[Document passage]
--------------------------------

This term lives in Topic 3.3 (Random Sampling and Data Collection) under LO 3.3.A, where you have to identify sampling methods from a study description, and LO 3.3.B, where you explain why a method is or isn't appropriate. But it doesn't stay in Unit 3. It quietly follows you through every inference unit. In Topic 8.5, LO 8.5.C explicitly requires that 'when sampling without replacement, check that n ≤ 10% N' before running a chi-square test for homogeneity or independence. The same independence check appears in the conditions for proportion and mean inference too. So this one Unit 3 definition is the backbone of a condition you'll write out on basically every inference FRQ.
Keep studying AP Statistics Unit 3
Sampling with replacement (Unit 3)
The direct opposite. With replacement, an item goes back in the pool and can be picked again, so every draw has identical probabilities and the draws are truly independent. Without replacement, the pool shrinks and probabilities shift. When the sample is a small fraction of the population, the two methods give nearly identical results, which is exactly the logic behind the 10% condition.
Simple random sample (Unit 3)
An SRS is usually done without replacement. DAT-2.C.2 even notes that one way to build an SRS is using a random number generator and ignoring repeats, which is sampling without replacement in action. If a study description says repeats are skipped, that's your clue.
Conditions for chi-square tests (Unit 8)
LO 8.5.C makes you verify random sampling, large counts, and the 10% condition (n ≤ 10% N) when sampling without replacement. The 10% check isn't busywork. It's your justification for treating non-independent draws as independent enough for the chi-square math to work.
Sampling distribution (Unit 5)
The standard deviation formulas for sampling distributions assume independent observations. Sampling without replacement technically breaks that, and it actually makes the true variance slightly smaller than the formula says. As long as n ≤ 10% of N, the formula is close enough to use.
Multiple-choice questions hit this term two ways. First, definitionally, asking you to recognize whether a described method is with or without replacement, like an inspector pulling 3 items from a line of 100 and not putting them back. Second, conceptually, asking what happens to independence or variance when you sample without replacement, and why a small sampling fraction (say, a few hundred households out of 5,000) makes the with/without distinction practically irrelevant. Watch for bootstrap resampling questions too. Bootstrapping samples WITH replacement, and the exam loves testing whether you know the difference.
On FRQs, this term shows up indirectly but constantly. Any time you do inference on data sampled without replacement, you must write the 10% condition check (n ≤ 10% N) as part of verifying conditions. Skipping it costs you points on the 'conditions' component of inference questions, including chi-square setups under LO 8.5.C.
Without replacement means each individual can be chosen only once, so the pool shrinks and probabilities change with every draw. With replacement means an individual goes back in and can be chosen again, so every draw is identical and independent. The trap on the AP exam is forgetting that bootstrap resampling uses WITH replacement, while a typical SRS in a study uses WITHOUT replacement and therefore needs the 10% condition for inference.

--------------------------------

[Given information]

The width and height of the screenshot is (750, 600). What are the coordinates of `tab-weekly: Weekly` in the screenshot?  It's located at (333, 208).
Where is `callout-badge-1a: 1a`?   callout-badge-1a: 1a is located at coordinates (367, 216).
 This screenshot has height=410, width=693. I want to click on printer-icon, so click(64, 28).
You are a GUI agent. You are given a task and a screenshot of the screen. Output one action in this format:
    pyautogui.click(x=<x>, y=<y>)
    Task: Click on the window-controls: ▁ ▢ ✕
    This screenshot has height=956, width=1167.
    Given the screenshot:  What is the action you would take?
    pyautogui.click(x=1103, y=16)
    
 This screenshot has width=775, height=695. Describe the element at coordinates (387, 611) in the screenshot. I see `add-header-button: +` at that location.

--------------------------------

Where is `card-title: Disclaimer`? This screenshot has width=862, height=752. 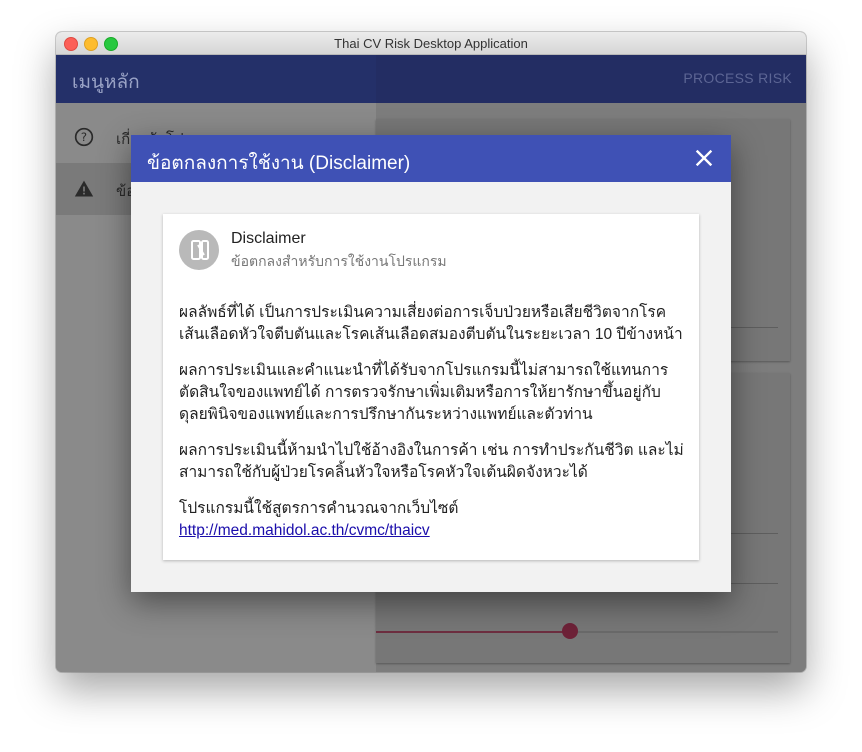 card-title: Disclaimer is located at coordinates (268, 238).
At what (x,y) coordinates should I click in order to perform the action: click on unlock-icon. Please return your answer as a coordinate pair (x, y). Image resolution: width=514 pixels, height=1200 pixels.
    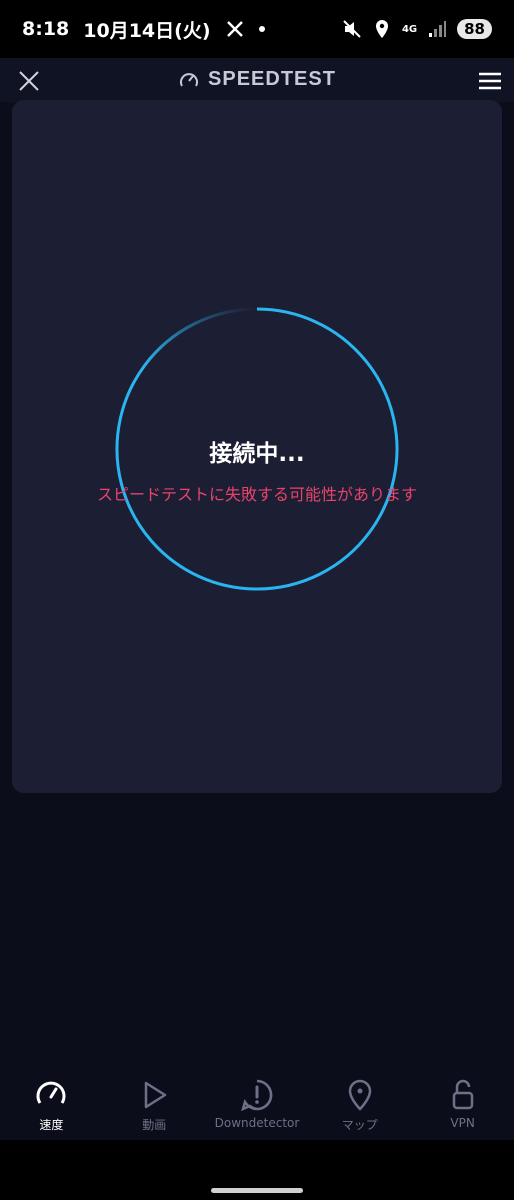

--------------------------------

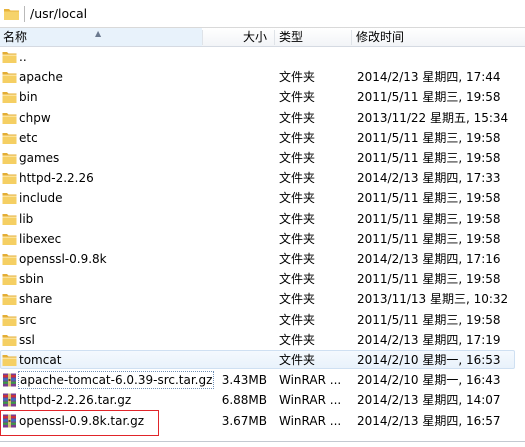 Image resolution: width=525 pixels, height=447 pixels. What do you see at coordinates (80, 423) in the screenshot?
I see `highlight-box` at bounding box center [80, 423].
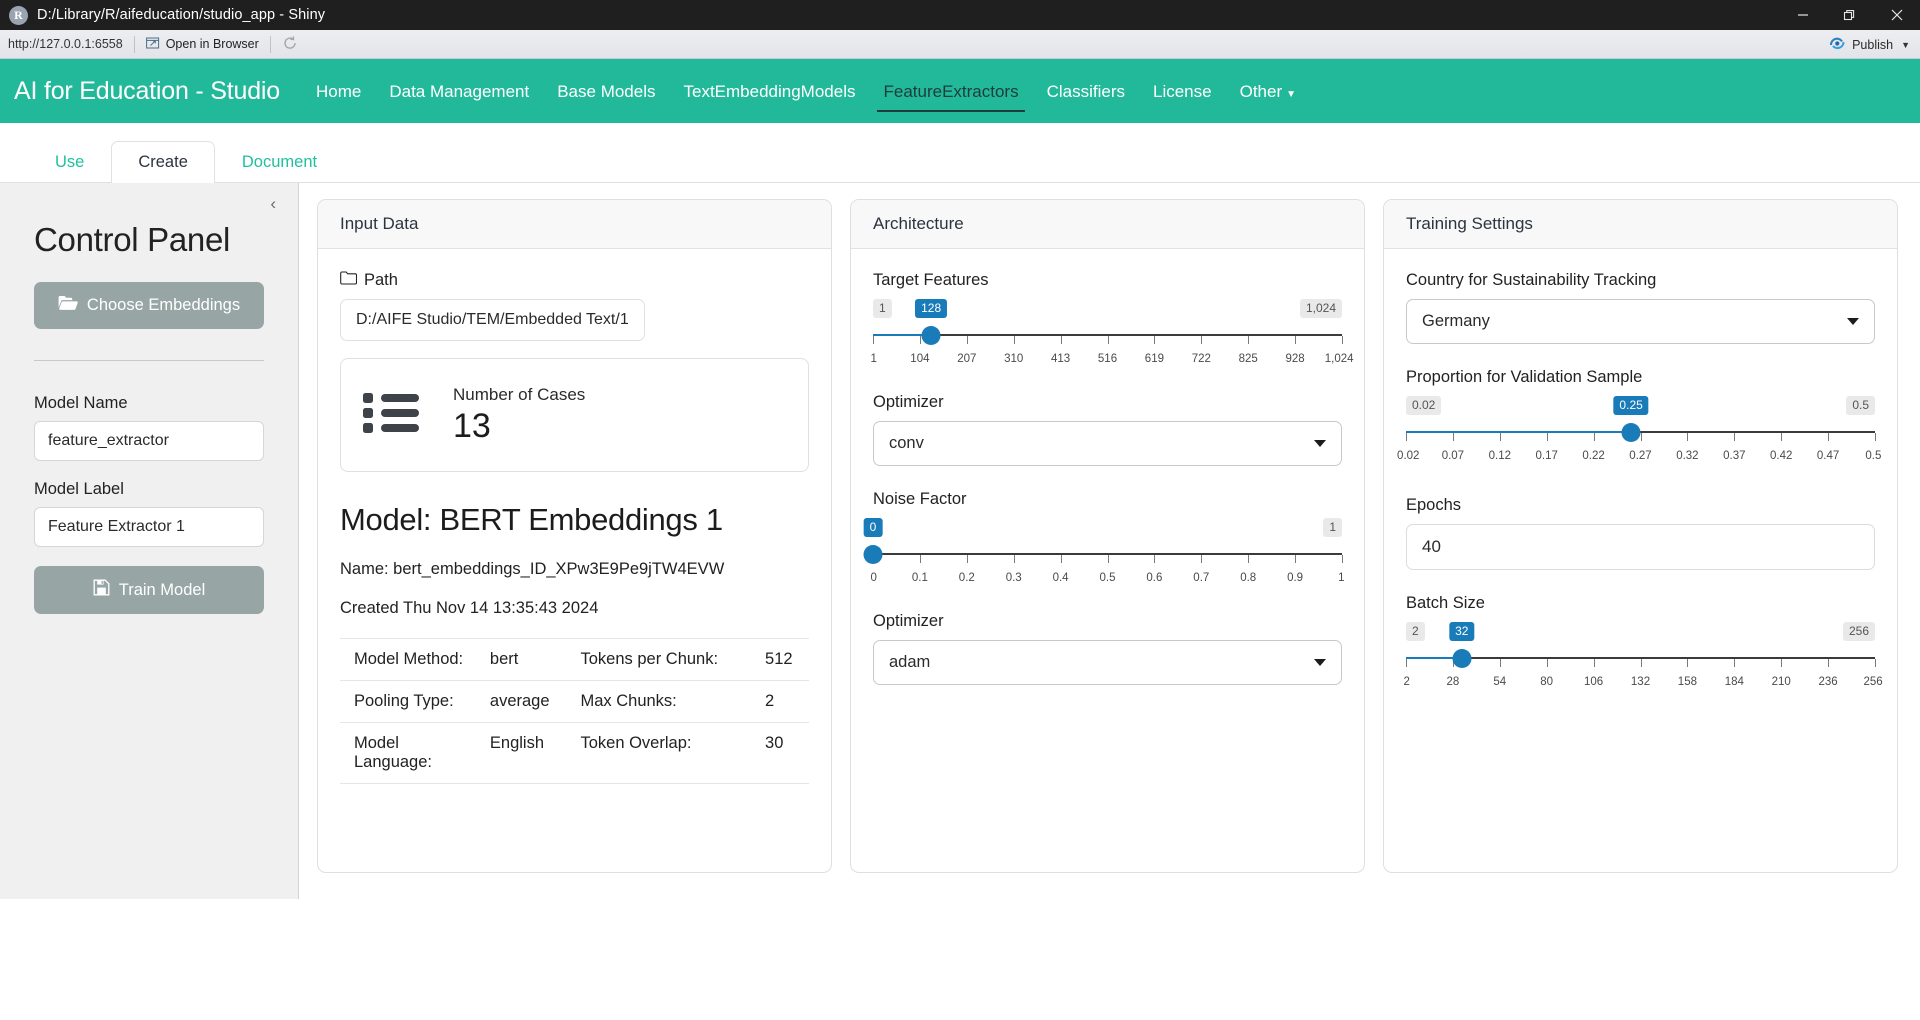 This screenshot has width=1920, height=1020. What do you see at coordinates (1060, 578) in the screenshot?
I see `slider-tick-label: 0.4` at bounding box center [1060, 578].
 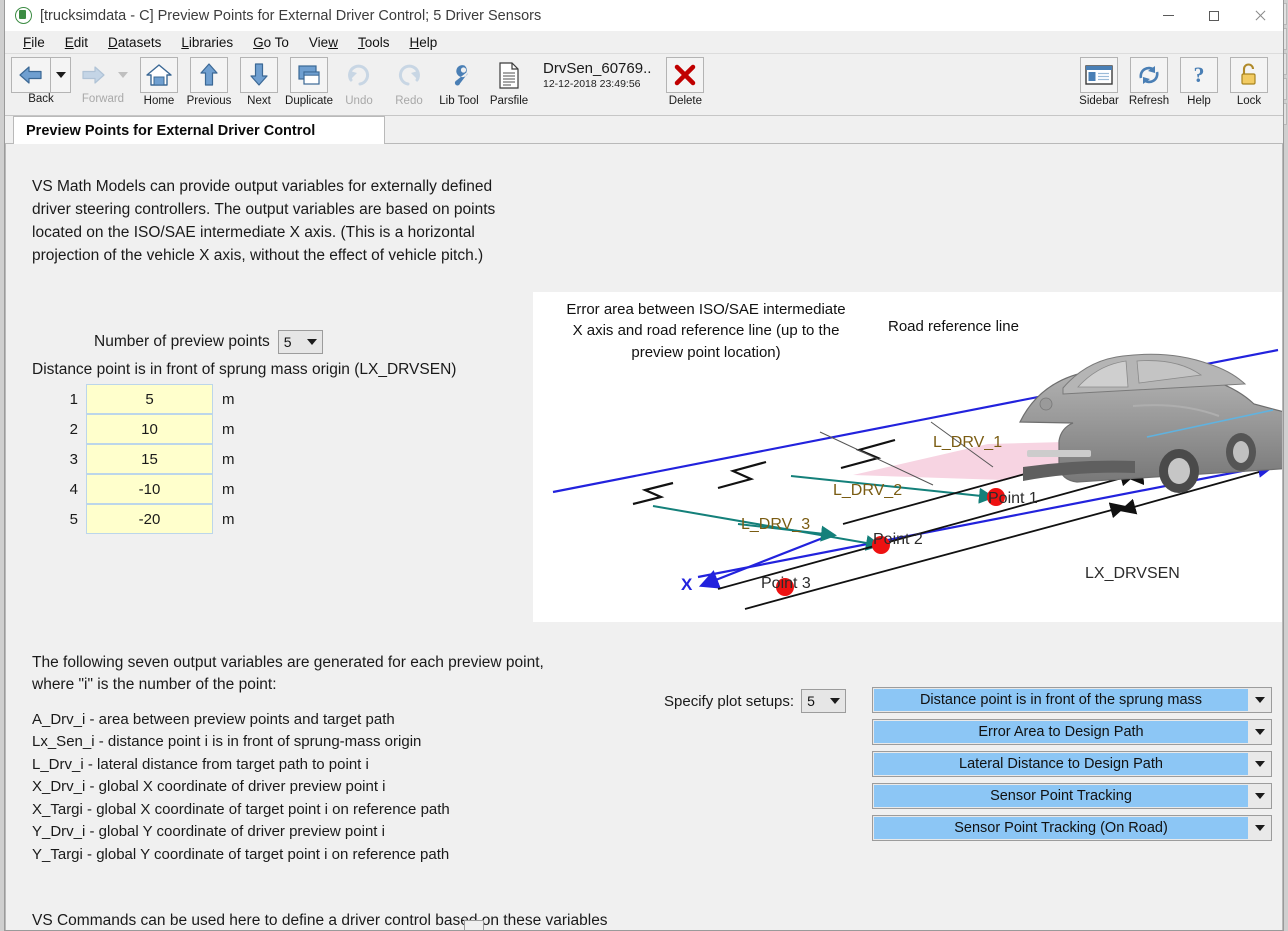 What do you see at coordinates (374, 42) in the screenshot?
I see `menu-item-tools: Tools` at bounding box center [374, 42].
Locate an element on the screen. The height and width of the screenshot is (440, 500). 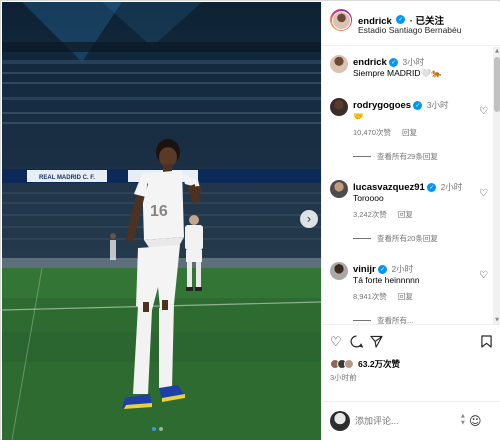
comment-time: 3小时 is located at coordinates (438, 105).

--------------------------------

[Actions to take]
1. According to the AP Statistics passage on sampling without replacement, how does sampling without replacement affect the true variance compared with what the standard deviation formula says?
2. Extend the AP Statistics passage on sampling without replacement, starting right after its final sentence.

[Answers given]
1. It makes the true variance slightly smaller than the formula says.

2.
Sampling without replacement means each individual can be selected from the population only once, while sampling with replacement allows repeats (DAT-2.C.1).
When you sample without replacement, each draw changes the probabilities for the next draw, so the observations are not truly independent.
The 10% condition (n ≤ 10% of N) exists because if the sample is small relative to the population, sampling without replacement behaves almost exactly like sampling with replacement.
You must check the 10% condition whenever you do inference on data sampled without replacement, including chi-square tests for homogeneity and independence (LO 8.5.C).
Bootstrap resampling is the big exception you should memorize, because it deliberately samples with replacement to simulate a sampling distribution.
Sampling without replacement gives a slightly smaller variance for the sample statistic than sampling with replacement, since you can't keep drawing the same extreme value.
It's a sampling method where each individual from the population can be selected only once. Once chosen, an item is not returned to the pool, so the probabilities for later selections change with each draw (Topic 3.3, DAT-2.C.1).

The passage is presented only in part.